El Espacio Cátaro, más que un lugar físico-temporal, es una idea, un sentimiento, una Fuerza de Amor atemporal a la que es imposible ponerle barreras, que solo se puede encontrar en el centro pacífico de cada corazón.

Abrimos esta página con la convicción de que muchas personas, independientemente de su religión y cultura estarán con nosotros a la hora de comprender que la humanidad se encuentra ante una profunda renovación personal y social. De un traslado desde una conciencia egocéntrica a una conciencia heliocéntrica.

Un trovador cantaba ante las hogueras de Montsegur en el año 1244: “A los setecientos años el laurel reverdecerá”. Y esto es Catarismo. La honda seguridad de que el amor siempre renace, porque es la íntima esencia que nos impulsa hacia la Vida sin muerte, hacia una verdadera espiritualización.

Lo que queremos reflejar, es que el Catarismo como movimiento espiritual que se dio  en una franja temporal (siglos X-XIII) con metodologías, formas de iniciación propias de un contexto, de unas costumbres, de una mentalidad medieval, según nuestra opinión, no existe en la actualidad.

Pero sabemos, que el Espíritu que lo animaba, el ideal que impulsó su gran repercusión, sigue en nuestros días más vivo que nunca, pues su objetivo no era otro, que elevar a la humanidad hacia su Genio Original, hacia su Dios Interior.
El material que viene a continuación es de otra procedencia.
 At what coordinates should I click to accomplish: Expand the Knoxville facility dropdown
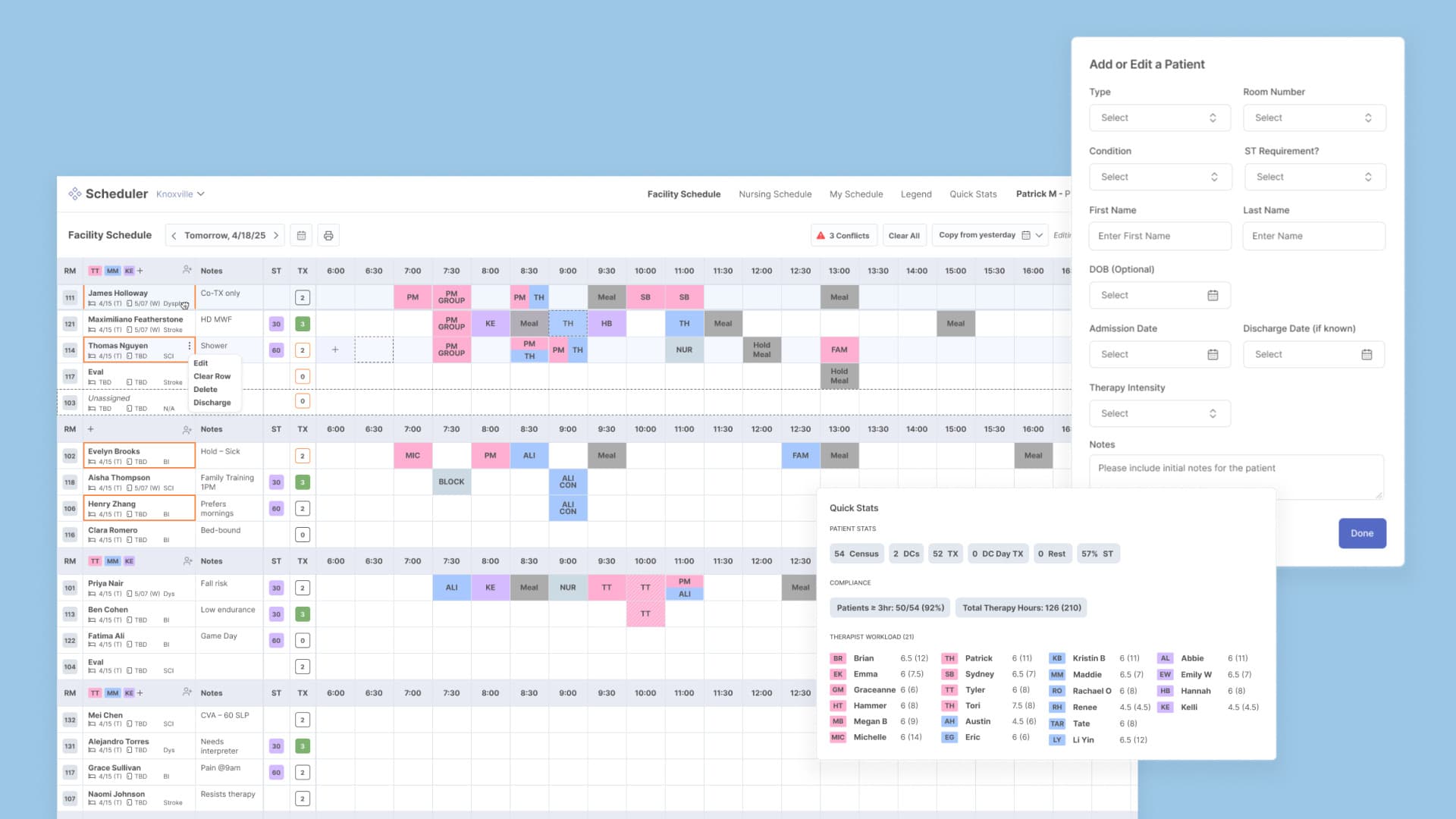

Tal fue el secreto de la refinada y elevada cultura Occitana: introducir conscientemente el Espíritu en la materia. Por ello se llamaban cristianos. No por seguir ningún dogma, ni ninguna autoridad, ni ninguna ley. Sino por manifestar su esencia divina y su amor hacia la humanidad. Y por ello fueron perseguidos, ultrajados y llevados a las hogueras. A punto estuvo de conseguirse una auténtica revolución espiritual de toda Europa.

Esta comunidad de auténticos cristianos no solo albergaba la suprema meta de llevar a cabo el proceso iniciático por el que se convertían en hombres y mujeres de Espíritu, sino que a la vez se expandieron y vivieron por toda la sociedad occitana.

Eran médicos, teniendo un gran conocimiento de las plantas y de los astros, acudiendo allí donde los necesitaban. Eran educadores en el sentido amplio de la palabra, pues su tarea principal era ayudar a liberar el alma del ser humano.

 Una red de casas cátaras se extendió por toda Occitania, en las que se aprendían oficios, se enseñaba a leer la Biblia, traducida por ellos al Occitano. En definitiva, su intención fue propiciar una reforma social y cultural del entorno apropiada para que se pudieran cultivar los elevados valores de Unidad-Libertad-Amor a los que está llamada la humanidad.

Entusiasmados por este ideal del puro amor, y por  el ejemplo de nuestros amigos de antaño,  queremos poner nuestro granito de arena en la renovación espiritual y social en la que nos encontramos, impulsando en nosotros mismos y en los que a esta ventana se asomen, la certeza profunda de que en el poder del amor reside la fuerza interior del Ser Perfecto que fue, es y será.

De tal forma, y asentados en esta base espiritual, tenemos la humilde aspiración de contribuir a la expansión de este Ideal de una manera holística, proponiendo distintas actividades en relación con la salud, la educación, el desarrollo comunitario, el arte ... en definitiva compartir y apoyar nuevas formas de relacionarnos con nosotros mismos y con los demás dentro de nuestra aldea planetaria y en sintonía con nuestra casa Universal. 

Como decían los Cátaros: Se trata de recorrer el Camino de las estrellas guiados por las alas del Puro Amor.